Il criterio della continuità costruttiva

In definitiva, il TAR evidenzia come il criterio della “continuità” costruttiva e la riconducibilità all’organismo preesistente – che si sostituisce a quello, più restrittivo, dell’identità dei fabbricanti ante e post intervento – assume ancora maggior pregio interpretativo a seguito dell'ampliamento della categoria della demolizione e ricostruzione, “in quanto proprio perché non vi è più il limite della “fedele ricostruzione” si richiede la conservazione delle caratteristiche fondamentali dell'edificio preesistente nel senso che debbono essere presenti gli elementi fondamentali, in particolare per i volumi, per cui la ristrutturazione edilizia, per essere tale e non finire per coincidere con la nuova costruzione, deve conservare le caratteristiche fondamentali dell'edificio preesistente e la successiva ricostruzione dell'edificio deve riprodurre le precedenti linee fondamentali quanto a sagoma, superfici e volumi”.

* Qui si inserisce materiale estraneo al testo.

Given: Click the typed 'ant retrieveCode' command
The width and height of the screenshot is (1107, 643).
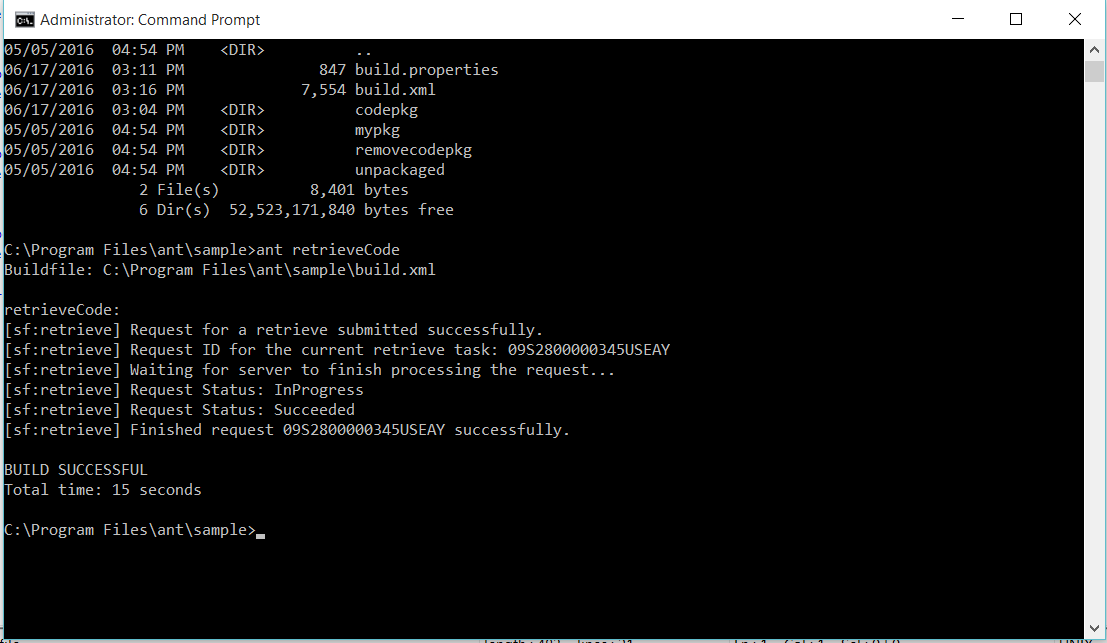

Pertanto, deve ritenersi ancora valido – anche alla luce delle evoluzioni normative sopra tratteggiate – la posizione espressa più volte dalla giurisprudenza secondo cui “per qualificare come interventi di ristrutturazione edilizia anche le attività volte a realizzare un organismo edilizio in tutto o in parte diverso dal precedente, implicanti modifiche della volumetria complessiva, della sagoma o dei prospetti, occorre conservare sempre una identificabile linea distintiva tra le nozioni di ristrutturazione edilizia e di nuova costruzione, potendo configurarsi la prima solo quando le modifiche volumetriche e di sagoma siano di portata limitata e comunque riconducibili all'organismo preesistente.

 

Niente da fare: questa è una nuova costruzione

Arrivando all'epilogo, si sottolinea come nel caso di specie non sussista alcuna continuità tra il precedente edificio oggetto di demolizione e i due nuovi fabbricati in progetto, che sono sensibilmente diversi sotto ogni profilo - cioè quanto a numero di corpi di fabbrica, volume, sagoma, superficie e diversa area di sedime occupata, caratteristiche planovolumetriche e tipologiche - così da escludere che gli immobili in progetto, quali dovrebbero risultare all’esito dei lavori, siano in qualche misura riconducibili all'edificio precedente.

Tale opera di radicale trasformazione del territorio, pertanto, rappresenta un nuovum oggettivo e si colloca nella categoria della nuova costruzione, come correttamente rilevato dal comune che ha negato il permesso di costruire.